• **Exercise instructions**:
Continue the discussion below about prime ideals of R[x] that meet R trivially, starting after its last sentence.

• **Text to read**:
....

# Prime ideals in $R[x]$ that intersects $R$ trivially [duplicate]

We have that $$R$$ is a UFD. Now, I'm trying to show that any prime ideal $$P$$ of $$R[x]$$ that intersects $$R$$ trivially is a principal ideal.

I'm trying to show that P has height $$1.$$ Is this true that P has height $$1$$? But I cannot prove this. If that is the case, then I can easily prove that P is in fact a principal ideal. Any suggestions would be highly appreciated. Thank you.

Here's a more hands-on version Marktmeisters' excellent answer. It assumes the following fact:

Fact: Any two elements of a UFD have a $$\gcd$$.

Let $$f\in P$$ be nonzero and of minimal degree, and let $$c\in R$$ denote the $$\gcd$$ of its coefficients so that $$f=cg$$ for some $$g\in R[x]$$. Because $$P$$ is prime and $$P\cap R=0$$ it follows that $$g\in P$$.

Now let $$h\in P$$ be nonzero, and let $$d=\gcd(g,h)$$. Then $$g=ad$$ and $$h=bd$$ for coprime $$a,b\in R[x]$$. Because $$P$$ is prime it follows that $$d\in P$$ as otherwise $$a,b\in P$$, which implies $$R[x]=(a,b)\subset P$$, a contradiction.

Because $$g$$ is of minimal degree it follows that $$\deg d=\deg g$$ and $$a\in R$$. Then $$a$$ divides all coefficients of $$g$$, hence $$a$$ is a unit. It follows that $$(g)=(d)$$ and hence $$(h)\subset(g)$$. Because $$h\in P$$ was arbitrary it follows that $$P\subset(g)$$, and hence $$P=(g)$$ is principal.

• @James I have corrected a small oversight in my original answer; the original argument failed when starting with a non-primitive $f\in P$. – Servaes Mar 26 at 9:38
• Thanks so much. – James Mar 26 at 10:13

Suppose that $$P$$ is prime in $$R[x]$$ and intersects $$R$$ trivially. We can assume that $$P \neq (0)$$.

Now, let $$S = R \setminus \{0\}$$ and denote by $$K := R_S$$ the localization of $$R$$ at $$S$$; i.e., $$K$$ is the field of fractions of $$R$$. Then, $$R[x]_S = K[x]$$; denote by $$\iota \colon R[x] \hookrightarrow K[x]$$ the canonical inclusion.

Since $$P$$ does not intersect $$S$$ and $$P$$ is prime in $$R[x]$$, we obtain that $$\iota(P)$$ is a non-zero prime ideal of $$K[x]$$. In particular, since $$K[x]$$ is a PID, it is generated by an irreducible polynomial $$f \in K[x]$$.

....

• **Recorded data**:
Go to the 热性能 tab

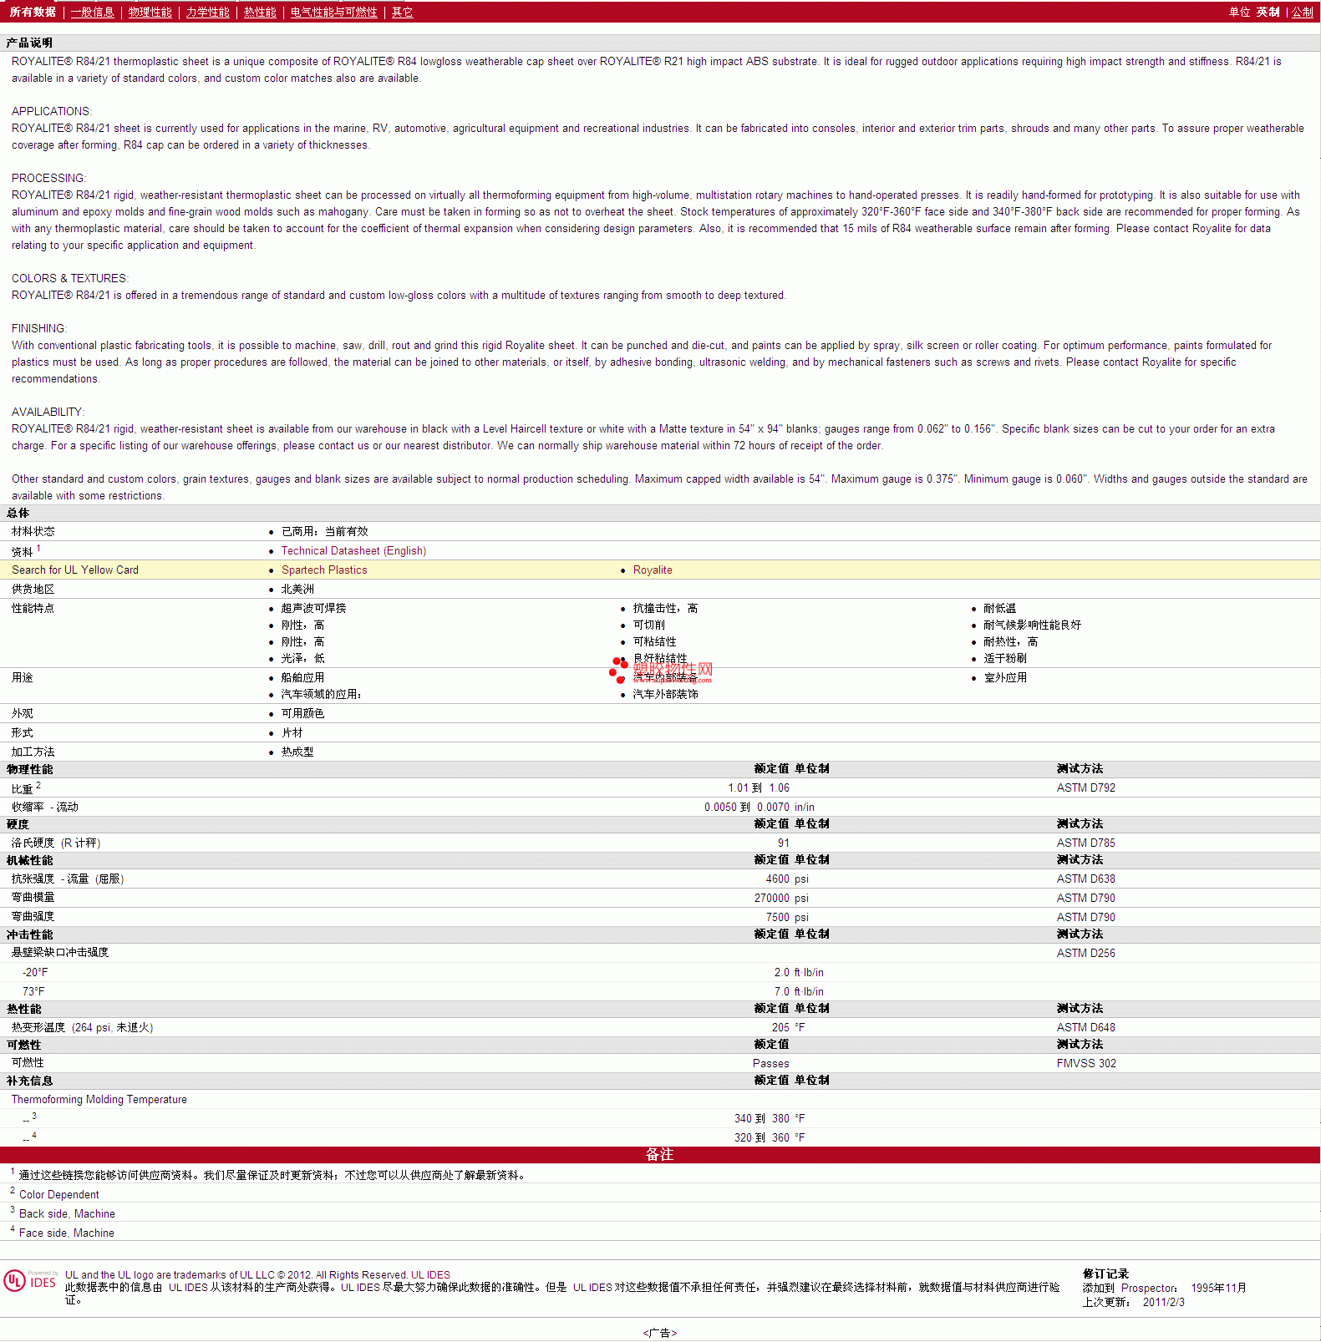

....

• **Answer to this problem**:
By assumption $$P \neq (0)$$, so that we will find a polynomial $$0 \neq g \in P$$ of minimal degree.

Claim: We can even choose $$g$$ to be irreducible in $$R[x]$$.

Proof: Assume that all such $$g$$'s were reducible, $$g = g_1 g_2$$, where w.l.o.g. $$g_1$$ is irreducible of positive degree. Since $$g$$ was chosen to be of minimal degree in $$P$$, we obtain that $$\deg(g_1) = \deg(g)$$ and that $$g_2 \in R$$. Since $$P$$ is prime and $$g_2 \notin P$$, we obtain that $$g_1 \in P$$, a contradiction. $$\Box$$

In the following, we identify $$\iota(g)$$ with $$g$$ and $$R[x]$$ with $$\iota(R[x])$$. Since $$g \in \iota(P) = \langle f \rangle_{K[x]}$$, there is a polynomial $$h \in K[x]$$ such that $$g = fh$$.

Claim: $$g$$ generates $$\iota(P) = \langle f \rangle_{K[x]}$$.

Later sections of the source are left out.